Ate great food, walked till my legs were swollen like tractor tires, laughed my head off, had beer and stuffed with various types of chocolate cake.

Bought great jeans from GAP, according to tradition. Bought stupid things just because they were in London. Didn’t mind.

Came back. Saw Rock of Ages. Reminded me of teenage and youth. I mean youth in years, ’cause I don’t feel a day older than 14.

Started aqua gym. Got a tan. Look and feel great. Gathered great pictures & great memories.

Don’t even bother with political games that poison the social networks and mass media. I don’t believe any of this shit. They induce paranoia, it’s all just make-belief, no stake, no gain, no loss, no control.

Heard about 3 people that had strokes. All three around my age. Two recovered, one is in a coma.

A former colleague of mine died under suspicious circumstances. Overdose or suicide. Much younger than me.

I don’t want to end up like this.

On the other hand, I don’t believe half of the suddenly illuminated people around me. They get it wrong or they just hide behind a cool ideology.

I try to live a beautiful life and remain quasi sane.

Why would I rather watch M.A.S.H. than Seinfeld?

 

Let’s take it from the top.

It seems there are 4 types of stories:

extraordinary stories about extraordinary people

extraordinary stories about ordinary people

ordinary stories about extraordinary people

ordinary stories about ordinary people

The last one is hardest to make interesting. From this point of view, Seinfeld is amazing. It’s a story about NOTHING with ordinary people. OK, I admit it’s indisputable value.
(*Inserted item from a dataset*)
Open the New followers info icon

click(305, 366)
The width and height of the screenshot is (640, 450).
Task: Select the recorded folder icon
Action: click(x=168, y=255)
However, MASH is about extraordinary people in extraordinary circumstances, trying to stay sane in the midsts of chaos. The humor is different and the heroes are inspirational. Heroes in the original sense of the word. They survive the horror with pranks, sex and alcohol. They don’t become mean and selfish, but continue to save lives, to recognize good from evil and so on.

Yesterday a friend of mine told me I have the uncanny ability to identify the “good” in people and an equal disability to distinguish mean and ugly. Well, this pleases me immensely.

During the weekend I attended a seminar on discrimination. At one point, the speaker mentioned fairy tales, where the princess patiently waits for her prince to save her and this is not healthy for the little girls.

First of all, I wrote on this subject long ago. Second, I disagree. At least as a child, she should believe there’s a prince somewhere. She has an entire life of disappointments afterward.

Even at this age, I do believe in heroes. No, not in the Prince Charming that comes to my rescue. This is bullshit. But I believe in Superman and Hawkeye Pierce. I believe in people with minor flaws and major qualities, people who can make a difference, extraordinary people with extraordinary stories.

For me, my superheroes are my beloved ladies who have infinite resources of strength and beauty to save animals. I recharge from their shining light and I feel better about myself just because i’m allowed in their presence.

I admire the artists I know, because I’m rich and filled with joy to listen to their music or watch their works of art. Most of them are narcissistic selfish creatures, but I don’ give a fuck. I love them as artists, they are so much more necessary to this species than some mediocre decent people.

So there you go: I’m surrounded by Seinfeld characters every day: mean, petty, stupid. So I need the sanctuary of heroes. That’s why I prefer M.A.S.H.